Another biblical account can be placed here as well: 

Situated east of the watershed on the desert edge, ancient Bethlehem was a fine, fruitful place in rainy years, but it had no spring and was vulnerable to drought. This is reflected in the Book of Ruth: Because of famine, Naomi and her family leave Bethlehem and settle in Moab, east of the Dead Sea, where her sons marry Moabite women. The family's journey fits the geography: the leeward side of the central range often misses the rain. Flowing down toward the Dead Sea, the air warms, because (other things being equal) the lower an area is, the hotter. Given this heat, the moisture in the air does not condense, which is why there is desert here.

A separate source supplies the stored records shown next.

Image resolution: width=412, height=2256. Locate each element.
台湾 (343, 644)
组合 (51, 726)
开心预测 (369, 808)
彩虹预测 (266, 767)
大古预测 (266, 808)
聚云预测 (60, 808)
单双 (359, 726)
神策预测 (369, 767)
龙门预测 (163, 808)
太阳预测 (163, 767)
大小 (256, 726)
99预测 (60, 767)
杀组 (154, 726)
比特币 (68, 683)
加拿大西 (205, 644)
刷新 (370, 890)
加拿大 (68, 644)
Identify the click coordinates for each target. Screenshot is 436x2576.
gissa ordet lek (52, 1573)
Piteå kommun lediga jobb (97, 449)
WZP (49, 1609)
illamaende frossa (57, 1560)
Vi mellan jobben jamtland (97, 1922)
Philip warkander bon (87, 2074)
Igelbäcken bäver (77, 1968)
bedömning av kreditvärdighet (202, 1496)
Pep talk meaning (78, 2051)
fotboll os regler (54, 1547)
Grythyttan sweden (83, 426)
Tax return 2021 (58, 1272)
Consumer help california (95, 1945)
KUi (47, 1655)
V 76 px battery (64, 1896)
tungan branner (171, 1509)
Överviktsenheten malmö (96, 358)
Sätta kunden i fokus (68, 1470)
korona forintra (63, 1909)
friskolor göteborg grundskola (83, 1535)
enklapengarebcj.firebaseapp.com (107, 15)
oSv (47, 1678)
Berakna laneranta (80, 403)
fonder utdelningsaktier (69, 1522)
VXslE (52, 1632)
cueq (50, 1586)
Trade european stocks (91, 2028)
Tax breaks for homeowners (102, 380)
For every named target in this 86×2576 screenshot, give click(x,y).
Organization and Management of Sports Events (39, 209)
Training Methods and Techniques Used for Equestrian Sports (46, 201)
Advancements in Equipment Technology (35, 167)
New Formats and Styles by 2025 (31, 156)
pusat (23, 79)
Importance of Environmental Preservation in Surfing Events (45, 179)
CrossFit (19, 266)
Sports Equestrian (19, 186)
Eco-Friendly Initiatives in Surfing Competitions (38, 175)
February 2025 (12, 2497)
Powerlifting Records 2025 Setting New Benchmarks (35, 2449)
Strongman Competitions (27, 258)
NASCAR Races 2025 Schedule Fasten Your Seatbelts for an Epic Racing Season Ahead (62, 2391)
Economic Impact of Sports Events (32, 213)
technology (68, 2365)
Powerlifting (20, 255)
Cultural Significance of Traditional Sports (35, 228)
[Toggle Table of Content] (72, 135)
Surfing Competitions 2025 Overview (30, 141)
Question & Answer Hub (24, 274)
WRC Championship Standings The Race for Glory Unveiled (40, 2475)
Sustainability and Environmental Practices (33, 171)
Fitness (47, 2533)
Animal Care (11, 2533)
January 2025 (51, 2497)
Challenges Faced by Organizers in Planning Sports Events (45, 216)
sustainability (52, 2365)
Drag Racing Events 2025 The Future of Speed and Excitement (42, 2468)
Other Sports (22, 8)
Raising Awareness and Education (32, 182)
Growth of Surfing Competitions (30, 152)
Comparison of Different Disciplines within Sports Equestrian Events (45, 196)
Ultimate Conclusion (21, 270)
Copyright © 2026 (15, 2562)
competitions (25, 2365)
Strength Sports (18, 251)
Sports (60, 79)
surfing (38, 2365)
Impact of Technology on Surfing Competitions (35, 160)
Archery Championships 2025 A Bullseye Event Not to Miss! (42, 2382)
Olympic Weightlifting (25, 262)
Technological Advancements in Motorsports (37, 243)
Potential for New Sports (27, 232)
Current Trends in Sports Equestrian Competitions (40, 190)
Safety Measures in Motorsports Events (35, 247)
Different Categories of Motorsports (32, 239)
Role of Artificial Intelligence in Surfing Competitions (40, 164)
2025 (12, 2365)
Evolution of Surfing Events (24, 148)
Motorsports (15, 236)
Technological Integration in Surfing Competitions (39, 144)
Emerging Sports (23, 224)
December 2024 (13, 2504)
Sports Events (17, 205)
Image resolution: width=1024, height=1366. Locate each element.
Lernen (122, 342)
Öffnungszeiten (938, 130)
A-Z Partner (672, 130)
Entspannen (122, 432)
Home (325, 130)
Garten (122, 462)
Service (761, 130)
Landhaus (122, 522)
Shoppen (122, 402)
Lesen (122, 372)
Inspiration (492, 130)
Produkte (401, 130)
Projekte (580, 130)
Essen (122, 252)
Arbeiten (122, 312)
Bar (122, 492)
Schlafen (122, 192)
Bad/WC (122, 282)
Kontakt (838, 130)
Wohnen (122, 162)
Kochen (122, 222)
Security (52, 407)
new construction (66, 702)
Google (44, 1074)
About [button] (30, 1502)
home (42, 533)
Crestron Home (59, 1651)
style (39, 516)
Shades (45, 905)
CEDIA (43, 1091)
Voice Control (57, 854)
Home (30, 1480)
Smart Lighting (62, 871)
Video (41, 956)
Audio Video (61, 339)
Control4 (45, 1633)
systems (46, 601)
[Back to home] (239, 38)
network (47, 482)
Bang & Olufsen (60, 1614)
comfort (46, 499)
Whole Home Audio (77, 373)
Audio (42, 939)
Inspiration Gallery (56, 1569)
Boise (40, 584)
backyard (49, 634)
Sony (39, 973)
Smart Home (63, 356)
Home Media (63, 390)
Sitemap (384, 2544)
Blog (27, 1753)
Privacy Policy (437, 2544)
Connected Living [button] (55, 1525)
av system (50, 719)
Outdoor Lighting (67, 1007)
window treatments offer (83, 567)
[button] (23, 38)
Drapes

On the Moabite side of the Dead Sea, however (Jordan today) the air encounters a cliff. It rises and cools, and its moisture condenses as rain. Thus Moab sometimes gets the rain that Bethlehem misses.

After ten years in Moab, Naomi had lost her husband and both her sons. Hearing that the famine was over in Bethlehem, she decided to return to Judah and bade her daughters-in-law to stay, since she had no more sons to give them. One agreed, but the other, Ruth, replied (Ruth 1:16):

Ruth said, “Don’t entreat me to leave you, and to return from following after you, for where you go, I will go; and where you lodge, I will lodge; your people shall be my people, and your God my God; where you die, will I die, and there will I be buried. Yahweh do so to me, and more also, if anything but death part you and me.” 

They came back to Bethlehem, and being poor, they gleaned in the fields behind the harvesters, who were forbidden to pick up any sheaves they dropped or to reap the corners ( Leviticus 19:9-10 ). At this point comes the story of Ruth and Boaz (Ruth, 2-4). They marry and beget Oved, the father of Jesse, the father of David. Thus David, the great-grandson of a Moabite convert, is born in Bethlehem. Two centuries later, when the prophets foresaw the birth of the Messiah, they harked back to David. Micah, in particular, identified the town of the Messiah's birth with that of David's: Micah 5:1-5.